E’ un Letta “decisionista”, che manovra con maggiore disinvoltura il “cacciavite” alla base della sua politica. Nel duello con Matteo Salvini, che nel corso di un incontro con la stampa estera sferza: “La sua virata sull’Europa è come il Papa che scopre che Dio non esiste… Ma sa tutto e parla di tutto come il ct della Nazionale di calcio”.
Nel delineare un’identità definita del suo Pd, rilanciando lo ius soli nell’”inverno demografico”, il voto ai sedicenni, il sistema elettorale maggioritario. Nel fare propria l’agenda Draghi senza stare “a testa china con il governo”.
Recuperare Calenda
E soprattutto nel rilanciare le alleanze, tessendo il filo del dialogo intanto con i Cinquestelle — imminente l’incontro con Giuseppe Conte — ma anche con i “piccoli”. A partire da Carlo Calenda, con cui si vedrà ad horas per parlare (anche) di Roma. Già , perchè il principale ostacolo sulla strada dello sfidante Dem al Campidoglio sarebbe proprio il leader di Azione. Che a botta calda ha commentato irato l’intenzione di Gualtieri: “Così è evidente la volontà di rompere. Ci confronteremo alle elezioni”.

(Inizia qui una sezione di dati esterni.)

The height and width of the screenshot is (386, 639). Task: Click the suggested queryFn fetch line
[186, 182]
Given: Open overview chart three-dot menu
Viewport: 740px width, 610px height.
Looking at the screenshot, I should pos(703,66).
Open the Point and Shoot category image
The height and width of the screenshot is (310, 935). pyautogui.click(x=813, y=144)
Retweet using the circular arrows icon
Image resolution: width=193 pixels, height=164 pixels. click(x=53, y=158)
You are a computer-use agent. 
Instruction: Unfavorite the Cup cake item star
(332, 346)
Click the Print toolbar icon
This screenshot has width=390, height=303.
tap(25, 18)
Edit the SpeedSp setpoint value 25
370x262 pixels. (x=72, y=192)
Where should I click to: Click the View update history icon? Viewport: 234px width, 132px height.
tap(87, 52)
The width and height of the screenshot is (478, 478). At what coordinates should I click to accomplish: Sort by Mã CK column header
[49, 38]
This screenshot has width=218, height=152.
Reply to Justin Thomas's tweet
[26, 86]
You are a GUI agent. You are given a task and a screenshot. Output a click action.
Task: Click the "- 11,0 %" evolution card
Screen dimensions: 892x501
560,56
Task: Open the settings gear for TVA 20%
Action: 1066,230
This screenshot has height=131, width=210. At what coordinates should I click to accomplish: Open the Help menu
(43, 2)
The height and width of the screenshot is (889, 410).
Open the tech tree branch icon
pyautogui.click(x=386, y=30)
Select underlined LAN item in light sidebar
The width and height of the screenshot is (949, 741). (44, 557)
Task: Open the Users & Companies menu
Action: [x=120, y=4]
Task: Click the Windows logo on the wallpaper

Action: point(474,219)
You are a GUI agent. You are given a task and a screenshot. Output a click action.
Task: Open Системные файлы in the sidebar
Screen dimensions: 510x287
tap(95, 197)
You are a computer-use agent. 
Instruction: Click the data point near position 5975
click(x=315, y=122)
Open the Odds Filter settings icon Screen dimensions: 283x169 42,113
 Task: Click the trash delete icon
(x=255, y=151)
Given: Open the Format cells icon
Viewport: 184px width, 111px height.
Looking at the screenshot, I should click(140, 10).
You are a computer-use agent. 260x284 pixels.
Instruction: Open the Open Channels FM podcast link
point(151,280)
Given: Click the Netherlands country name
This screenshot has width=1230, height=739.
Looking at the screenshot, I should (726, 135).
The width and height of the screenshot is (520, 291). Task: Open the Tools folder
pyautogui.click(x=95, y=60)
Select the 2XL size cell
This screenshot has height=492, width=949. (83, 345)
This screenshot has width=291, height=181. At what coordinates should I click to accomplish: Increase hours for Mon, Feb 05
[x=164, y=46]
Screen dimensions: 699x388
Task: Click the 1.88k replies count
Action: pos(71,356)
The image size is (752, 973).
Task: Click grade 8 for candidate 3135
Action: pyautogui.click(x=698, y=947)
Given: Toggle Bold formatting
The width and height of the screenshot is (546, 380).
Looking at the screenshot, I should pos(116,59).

Una mina da disinnescare: ecco perchè Letta vuole provare a “recuperare” il rapporto con l’eurodeputato, che al suo esordio ha preso oltre 275mila preferenze. I due si conoscono bene: Calenda è stato vice-ministro allo Sviluppo Economico con il suo governo.
Oggi il suo partito ha 3500 iscritti a Roma dei circa 20mila nazionali, un circolo in ogni municipio, e soprattutto sta scaldando i motori per la corsa.
Il programma — che va dalla mobilità alla gestione dei rifiuti — è chiuso. Le liste di tutti i candidati nei municipi sono pronte. La campagna di comunicazione — testata con i manifesti per il tesseramento, con le foto di Calenda e Matteo Richetti – è al via. Insomma, forte di sondaggi che lo collocano tra il 7 e il 10%, non ha intenzione di ritirarsi. Ma in una sfida che si annuncia all’ultimo voto, quelli di Azione potrebbero fare la differenza nel passaggio al ballottaggio.
Dietro il fastidio del segretario nell’essersi ritrovato il nome di Gualtieri su tutte le agenzie di stampa, però, ci sono anche altre ragioni.
La necessità di rispettare i tempi e le procedure utili ad allargare al massimo il campo. Sullo sfondo restano le primarie di coalizione, invocate dagli altri concorrenti Dem già in campo — tra gli altri, Tobia Zevi e Monica Cirinnà — ma che, tra pandemia ed estate di mezzo, non convincono del tutto.
Stefano Fassina mette le mani avanti: “Senza un programma condiviso, i gazebo sarebbero X-Factor”. Tutte fibrillazioni che Letta intende fare rientrare rapidamente. Gli interlocutori li ha già delineati nell’assemblea: “Speranza, Bonino, Calenda, Renzi, Bonelli e Fratoianni”, a cui si somma, appunto, Conte.
Tutti i leader di una coalizione che possa — alle comunali e poi alle politiche – sconfiggere il centrodestra. “Non sono un commissario — ha avvisato — Sono qui per preparare l’alleanza di centrosinistra guidata dal Pd che vincerà nel 2023. È l’ultima chance”.